Naufragato sull’anonimo binario di una stazione secondaria, iniziano i miraggi. Vedo un Frecciarossa che si ferma davanti a me, scende un controllore e mi annuncia che sostituisce il regionale misteriosamente scomparso (ancora, sul tabellone, è segnalato con quindici minuti di ritardo). Ma l’illusione svanisce subito e il Frecciarossa si trasforma in uno sferragliante convoglio merci che trasporta cisterne variopinte contenenti chissà cosa.
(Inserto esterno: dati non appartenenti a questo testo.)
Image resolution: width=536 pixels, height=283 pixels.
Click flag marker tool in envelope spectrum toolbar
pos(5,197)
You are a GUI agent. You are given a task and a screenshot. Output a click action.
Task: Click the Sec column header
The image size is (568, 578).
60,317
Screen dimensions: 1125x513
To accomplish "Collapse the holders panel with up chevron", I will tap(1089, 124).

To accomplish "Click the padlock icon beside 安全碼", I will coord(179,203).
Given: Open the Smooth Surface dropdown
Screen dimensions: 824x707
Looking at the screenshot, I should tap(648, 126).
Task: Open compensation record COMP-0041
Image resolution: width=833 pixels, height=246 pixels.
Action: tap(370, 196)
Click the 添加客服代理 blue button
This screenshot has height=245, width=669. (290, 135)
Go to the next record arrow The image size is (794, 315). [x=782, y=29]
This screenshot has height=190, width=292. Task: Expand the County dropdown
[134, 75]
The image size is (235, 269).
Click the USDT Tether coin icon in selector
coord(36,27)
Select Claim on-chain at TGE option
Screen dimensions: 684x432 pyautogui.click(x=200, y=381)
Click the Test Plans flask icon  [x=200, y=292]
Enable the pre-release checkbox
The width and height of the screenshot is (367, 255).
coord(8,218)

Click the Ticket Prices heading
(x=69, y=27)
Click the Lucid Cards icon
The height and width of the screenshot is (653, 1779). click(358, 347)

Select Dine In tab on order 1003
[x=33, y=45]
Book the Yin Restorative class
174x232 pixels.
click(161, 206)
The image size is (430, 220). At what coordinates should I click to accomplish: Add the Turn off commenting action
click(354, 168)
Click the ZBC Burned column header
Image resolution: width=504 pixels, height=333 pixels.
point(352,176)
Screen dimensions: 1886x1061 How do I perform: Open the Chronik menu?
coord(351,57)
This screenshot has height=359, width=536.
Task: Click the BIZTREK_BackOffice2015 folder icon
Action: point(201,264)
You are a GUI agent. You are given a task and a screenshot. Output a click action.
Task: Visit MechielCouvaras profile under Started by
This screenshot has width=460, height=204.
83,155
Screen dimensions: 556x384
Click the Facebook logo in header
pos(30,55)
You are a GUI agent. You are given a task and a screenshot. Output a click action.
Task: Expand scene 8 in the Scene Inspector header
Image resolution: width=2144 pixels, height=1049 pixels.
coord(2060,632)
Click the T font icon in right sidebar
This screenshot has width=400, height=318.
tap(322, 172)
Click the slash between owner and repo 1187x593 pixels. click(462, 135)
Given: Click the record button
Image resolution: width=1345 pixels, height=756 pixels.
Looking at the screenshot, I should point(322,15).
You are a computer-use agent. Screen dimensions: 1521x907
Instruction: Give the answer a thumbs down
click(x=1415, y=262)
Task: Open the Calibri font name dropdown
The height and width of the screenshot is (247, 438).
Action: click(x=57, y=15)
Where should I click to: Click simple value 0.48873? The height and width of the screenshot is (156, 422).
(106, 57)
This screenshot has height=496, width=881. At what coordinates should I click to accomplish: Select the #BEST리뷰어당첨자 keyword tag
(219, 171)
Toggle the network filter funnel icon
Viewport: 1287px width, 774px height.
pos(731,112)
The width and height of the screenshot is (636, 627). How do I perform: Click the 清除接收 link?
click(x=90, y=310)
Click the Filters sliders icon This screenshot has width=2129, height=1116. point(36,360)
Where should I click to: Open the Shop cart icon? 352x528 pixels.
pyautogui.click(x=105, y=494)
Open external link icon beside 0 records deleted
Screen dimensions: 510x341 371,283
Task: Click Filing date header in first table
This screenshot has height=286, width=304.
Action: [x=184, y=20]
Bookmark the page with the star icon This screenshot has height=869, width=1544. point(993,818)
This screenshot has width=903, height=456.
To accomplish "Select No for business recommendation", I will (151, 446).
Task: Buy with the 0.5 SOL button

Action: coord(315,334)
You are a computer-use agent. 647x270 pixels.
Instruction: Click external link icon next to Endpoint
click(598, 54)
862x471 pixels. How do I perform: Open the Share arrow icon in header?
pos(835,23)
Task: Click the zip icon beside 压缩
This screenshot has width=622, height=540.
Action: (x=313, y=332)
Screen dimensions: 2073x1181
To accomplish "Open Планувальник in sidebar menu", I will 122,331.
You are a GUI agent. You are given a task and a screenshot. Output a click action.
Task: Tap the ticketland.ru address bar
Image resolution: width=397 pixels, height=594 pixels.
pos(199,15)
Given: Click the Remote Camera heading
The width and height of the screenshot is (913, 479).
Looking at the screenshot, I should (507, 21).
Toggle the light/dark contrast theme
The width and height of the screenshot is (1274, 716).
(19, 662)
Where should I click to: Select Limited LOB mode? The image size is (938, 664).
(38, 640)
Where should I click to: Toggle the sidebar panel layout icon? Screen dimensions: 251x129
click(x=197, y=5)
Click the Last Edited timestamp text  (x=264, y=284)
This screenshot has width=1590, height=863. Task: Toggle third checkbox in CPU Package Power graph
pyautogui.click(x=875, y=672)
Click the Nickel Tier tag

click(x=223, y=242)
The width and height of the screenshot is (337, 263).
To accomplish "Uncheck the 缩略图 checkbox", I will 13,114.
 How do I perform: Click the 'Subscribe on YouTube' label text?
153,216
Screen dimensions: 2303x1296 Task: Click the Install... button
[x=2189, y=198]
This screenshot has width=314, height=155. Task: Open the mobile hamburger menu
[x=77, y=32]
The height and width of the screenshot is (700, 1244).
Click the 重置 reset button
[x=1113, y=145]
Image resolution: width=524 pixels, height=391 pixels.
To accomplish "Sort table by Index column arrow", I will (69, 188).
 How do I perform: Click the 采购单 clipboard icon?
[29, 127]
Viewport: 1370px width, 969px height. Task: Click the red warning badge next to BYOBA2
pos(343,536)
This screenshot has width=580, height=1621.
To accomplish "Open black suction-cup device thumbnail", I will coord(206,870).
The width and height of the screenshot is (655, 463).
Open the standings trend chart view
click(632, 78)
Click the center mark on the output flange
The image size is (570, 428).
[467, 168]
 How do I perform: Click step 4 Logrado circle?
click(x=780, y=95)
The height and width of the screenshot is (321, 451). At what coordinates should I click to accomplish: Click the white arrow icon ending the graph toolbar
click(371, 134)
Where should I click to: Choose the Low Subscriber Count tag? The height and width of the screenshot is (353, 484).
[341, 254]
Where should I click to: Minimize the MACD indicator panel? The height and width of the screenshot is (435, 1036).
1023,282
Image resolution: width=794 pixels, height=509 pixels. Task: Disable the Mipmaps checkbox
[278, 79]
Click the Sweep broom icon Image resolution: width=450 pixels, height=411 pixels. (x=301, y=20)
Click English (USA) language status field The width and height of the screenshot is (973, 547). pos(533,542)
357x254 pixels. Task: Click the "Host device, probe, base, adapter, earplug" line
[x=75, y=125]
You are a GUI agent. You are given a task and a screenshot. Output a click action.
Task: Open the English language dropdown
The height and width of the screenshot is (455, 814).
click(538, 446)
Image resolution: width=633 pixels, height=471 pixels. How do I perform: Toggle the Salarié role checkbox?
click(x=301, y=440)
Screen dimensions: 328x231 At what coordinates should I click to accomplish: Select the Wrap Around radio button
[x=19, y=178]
Ed eccolo, il canto delle sirene, che m’ipnotizza, che mi chiama: “Regionale 12432 proveniente da… e diretto a… in arrivo al binario sei”. Poi, mi rassicura: “Treno in transito al binario quattro, allontanarsi dalla linea gialla”. E ancora, mi avverte: “Si avvisano i signori viaggiatori che è vietato aprire le porte e salire e scendere dal treno quando questo non è completamente fermo”. E mi protegge: “Si invitano i signori viaggiatori a non lasciare incustoditi i propri bagagli”. Ma non dice niente sulla sorte del treno scomparso, è come se fosse stato dimenticato, eppure è lì, vuoto, che aspetta chissà cosa.
Passa il tempo e si approssima l’arrivo della nuova corsa, quella che spero di poter finalmente prendere. E a un tratto, il tabellone accanto al treno abbandonato si rianima, la lucina gialla inizia a ballare freneticamente segnalando l’imminente partenza, con un ritardo annunciato di settanta minuti. E le sirene iniziano a chiamarmi: “Regionale 13425, diretto a Itaca Centrale in partenza in ritardo al binario quattro”. E iniziano anche a confondermi: “Regionale 12345, proveniente da … e diretto a Itaca Centrale in arrivo al binario sette”.
Adesso il calcolo però lo devo proprio fare, chi partirà prima? Tra i due c’è una differenza nominale di quattro minuti, ampiamente all’interno della zona d’incertezza. Ovviamente i due sono in binari lontani tra loro e non è possibile usare il trucco di aspettare fino all’ultimo minuto. Bisogna fare una scelta. Decido di prendere quello teoricamente in orario.
Effettivamente arriva prima, ce l’ho fatta, ho vinto la scommessa, mi sento felice come se avessi fatto sei al Superenalotto (non esageriamo, diciamo come se avessi fatto quattro, è più realistico), felice di arrivare a casa con solo quaranta minuti di ritardo.